- **DIRECTIVE**:
Can you pull out, unchanged, every line from the one containing "Increase tile Width with plus button" through the last line of the items below, including both ends?

--- BEGIN PROVIDED RECORDS ---

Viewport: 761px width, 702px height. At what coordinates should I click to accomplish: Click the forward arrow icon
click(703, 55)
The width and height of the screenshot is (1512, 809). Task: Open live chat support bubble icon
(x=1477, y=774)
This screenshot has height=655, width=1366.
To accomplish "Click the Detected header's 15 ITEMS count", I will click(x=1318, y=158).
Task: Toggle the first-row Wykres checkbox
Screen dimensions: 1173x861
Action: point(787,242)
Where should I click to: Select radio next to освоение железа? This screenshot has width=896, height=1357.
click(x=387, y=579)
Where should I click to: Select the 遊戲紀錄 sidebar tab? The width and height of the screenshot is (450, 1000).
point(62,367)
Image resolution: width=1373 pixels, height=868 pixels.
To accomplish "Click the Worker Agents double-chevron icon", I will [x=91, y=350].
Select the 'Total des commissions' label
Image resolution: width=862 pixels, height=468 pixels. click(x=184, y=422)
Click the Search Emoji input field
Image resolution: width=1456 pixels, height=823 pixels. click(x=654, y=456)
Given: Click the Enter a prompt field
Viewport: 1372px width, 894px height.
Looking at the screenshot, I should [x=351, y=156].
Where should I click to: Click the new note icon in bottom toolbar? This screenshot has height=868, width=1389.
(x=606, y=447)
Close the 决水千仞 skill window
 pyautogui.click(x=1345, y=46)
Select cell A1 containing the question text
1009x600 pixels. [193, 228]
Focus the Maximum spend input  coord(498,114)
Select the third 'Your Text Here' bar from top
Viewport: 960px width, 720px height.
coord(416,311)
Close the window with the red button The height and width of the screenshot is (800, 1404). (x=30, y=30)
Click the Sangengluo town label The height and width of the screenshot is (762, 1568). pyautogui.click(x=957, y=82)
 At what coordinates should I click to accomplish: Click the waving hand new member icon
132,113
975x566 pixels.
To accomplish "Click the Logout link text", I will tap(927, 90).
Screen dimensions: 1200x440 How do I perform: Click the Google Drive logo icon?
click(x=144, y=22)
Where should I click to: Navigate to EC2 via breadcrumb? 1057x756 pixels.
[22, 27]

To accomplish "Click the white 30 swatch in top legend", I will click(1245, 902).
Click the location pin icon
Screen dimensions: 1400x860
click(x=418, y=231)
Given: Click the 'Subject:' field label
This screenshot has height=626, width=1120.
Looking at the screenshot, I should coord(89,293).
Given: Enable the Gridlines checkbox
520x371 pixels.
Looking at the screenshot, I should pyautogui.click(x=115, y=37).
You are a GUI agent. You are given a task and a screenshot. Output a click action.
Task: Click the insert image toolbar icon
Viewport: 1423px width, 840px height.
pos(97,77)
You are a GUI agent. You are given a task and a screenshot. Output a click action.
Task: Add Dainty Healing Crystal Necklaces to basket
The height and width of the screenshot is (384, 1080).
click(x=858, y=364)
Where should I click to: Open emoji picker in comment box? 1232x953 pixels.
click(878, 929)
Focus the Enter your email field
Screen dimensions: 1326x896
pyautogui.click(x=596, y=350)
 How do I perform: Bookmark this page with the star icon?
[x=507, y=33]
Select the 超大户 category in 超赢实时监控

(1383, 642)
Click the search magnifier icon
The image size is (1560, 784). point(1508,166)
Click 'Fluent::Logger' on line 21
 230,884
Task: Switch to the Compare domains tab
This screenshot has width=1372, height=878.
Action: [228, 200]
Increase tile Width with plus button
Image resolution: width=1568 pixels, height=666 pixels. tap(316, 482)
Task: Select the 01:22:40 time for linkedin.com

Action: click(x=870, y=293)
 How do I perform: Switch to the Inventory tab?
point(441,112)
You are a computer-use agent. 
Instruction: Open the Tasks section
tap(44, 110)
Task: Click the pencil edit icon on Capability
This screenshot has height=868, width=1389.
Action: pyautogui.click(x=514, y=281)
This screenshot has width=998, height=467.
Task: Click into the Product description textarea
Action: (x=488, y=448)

--- END PROVIDED RECORDS ---

- **CORRECT OUTPUT**:
Increase tile Width with plus button
Image resolution: width=1568 pixels, height=666 pixels. tap(316, 482)
Task: Select the 01:22:40 time for linkedin.com

Action: click(x=870, y=293)
 How do I perform: Switch to the Inventory tab?
point(441,112)
You are a computer-use agent. 
Instruction: Open the Tasks section
tap(44, 110)
Task: Click the pencil edit icon on Capability
This screenshot has height=868, width=1389.
Action: pyautogui.click(x=514, y=281)
This screenshot has width=998, height=467.
Task: Click into the Product description textarea
Action: (x=488, y=448)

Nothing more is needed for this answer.